> Category (1) can always be written in terms of conditional logic on the data a...

abadid · on Jan 25, 2019

Think of it this way: category (1) are transaction aborts that are dependent on the state of the data. If so, you can explicitly include conditional logic on that data state. The mechanism for accomplishing category (2) is described in the section entitled: "Removing system-induced aborts". I agree it is non-trivial, but we've done it multiple times in my lab.

ThePhysicist · on Jan 25, 2019

I'm trying to understand your proposed system (as a non CS person). Would this be an accurate (basic) description of it?

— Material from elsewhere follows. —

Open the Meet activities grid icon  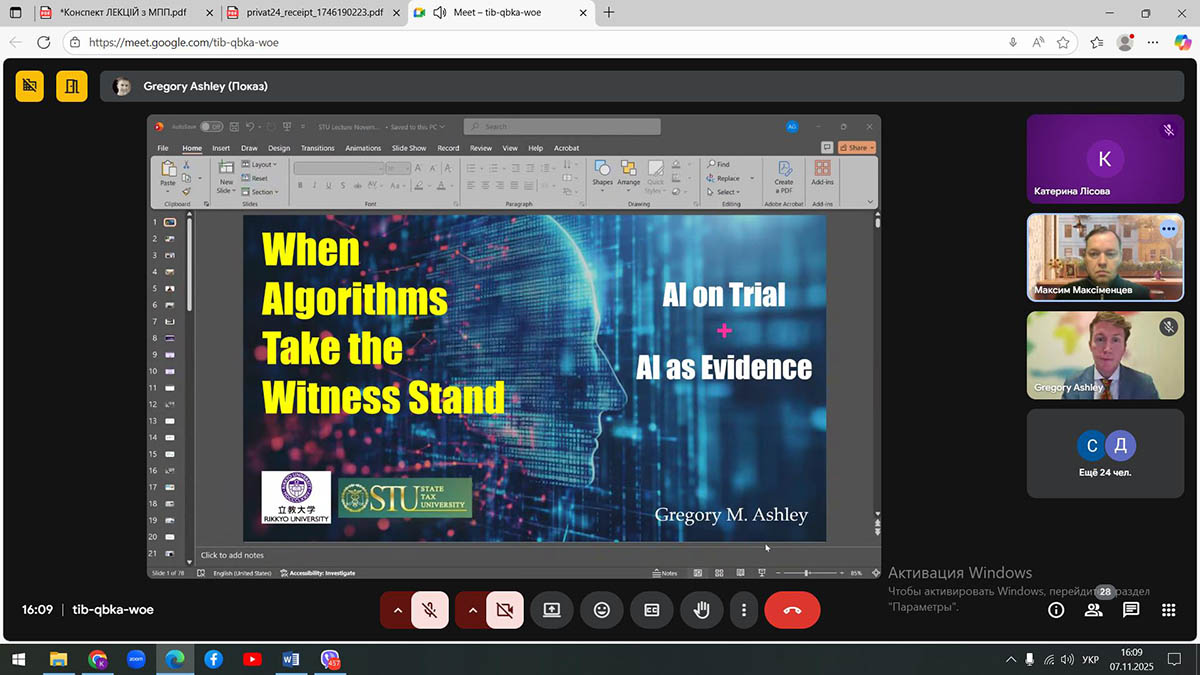point(1168,610)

- You keep a deterministic log of all data inputs / transactions that should take place (a write-ahead log of sorts) that all workers can refer to.

- Each worker remembers the position in the log that it has processed so far.

- If a worker crashes during a transaction it can simply pick up at the position it was at before (possibly after doing some local cleanup) and replay the transactions.

abadid · on Jan 25, 2019

What you said is one reasonable way to accomplish what is stated in the post. There are other alternatives (described in the links from the post), but your way would work fine.

samrift · on Jan 25, 2019

Indeed.

Don't forget that you now have to come up with a distrbuted atomicity protocol that avoids deadlocks. That's a lot of handwaving.

abadid · on Jan 25, 2019

It would be hand-waving if we didn't actually do it :)

Calvin uses a locking scheme with deadlock avoidance. PVW uses a MVCC scheme with no locking (and therefore no deadlock). Fauna uses an OCC scheme with no deadlock and deterministic validation.

samrift · on Jan 25, 2019

Not trying to say you can't do it - I'm sure I'm just not informed enough.

However, I don't see how MVCC could fix a multi-worker issue that would cause category (1) aborts in your scenario.

With MVCC, if another worker concurrently modifies a record ( say 'Y'), I continue to read the pre-modified value once I've read it. So my value for Y may be incorrect between the time I check it's greater than 0, and the time I set X to 42. My constraint check was invalid.

At this point you either have a transaction that can't commit despite your guarantee it can (because my conditional passed!) , or an 'eventual consistency' model where the consistency will be reconciled outside the scope of original change (and in this model you wouldn't use 2PC anyway).

abadid · on Jan 25, 2019

The assumption is that the data partitions are disjoint. Each worker controls its own data and therefore controls what value the other workers see. So the worker is responsible for making sure the other workers read the correct version.

angry_octet · on Jan 26, 2019

How can it possibly know which is the correct version if it doesn't know what other workers have processed?

magicalhippo · on Jan 26, 2019

My assumption reading the article was that each transaction is assigned a unique id. Then a worker could ask another worker for "y for/as of transaction 42".

Maybe I'm all wrong tho.

abadid · on Jan 27, 2019

What you say is correct :)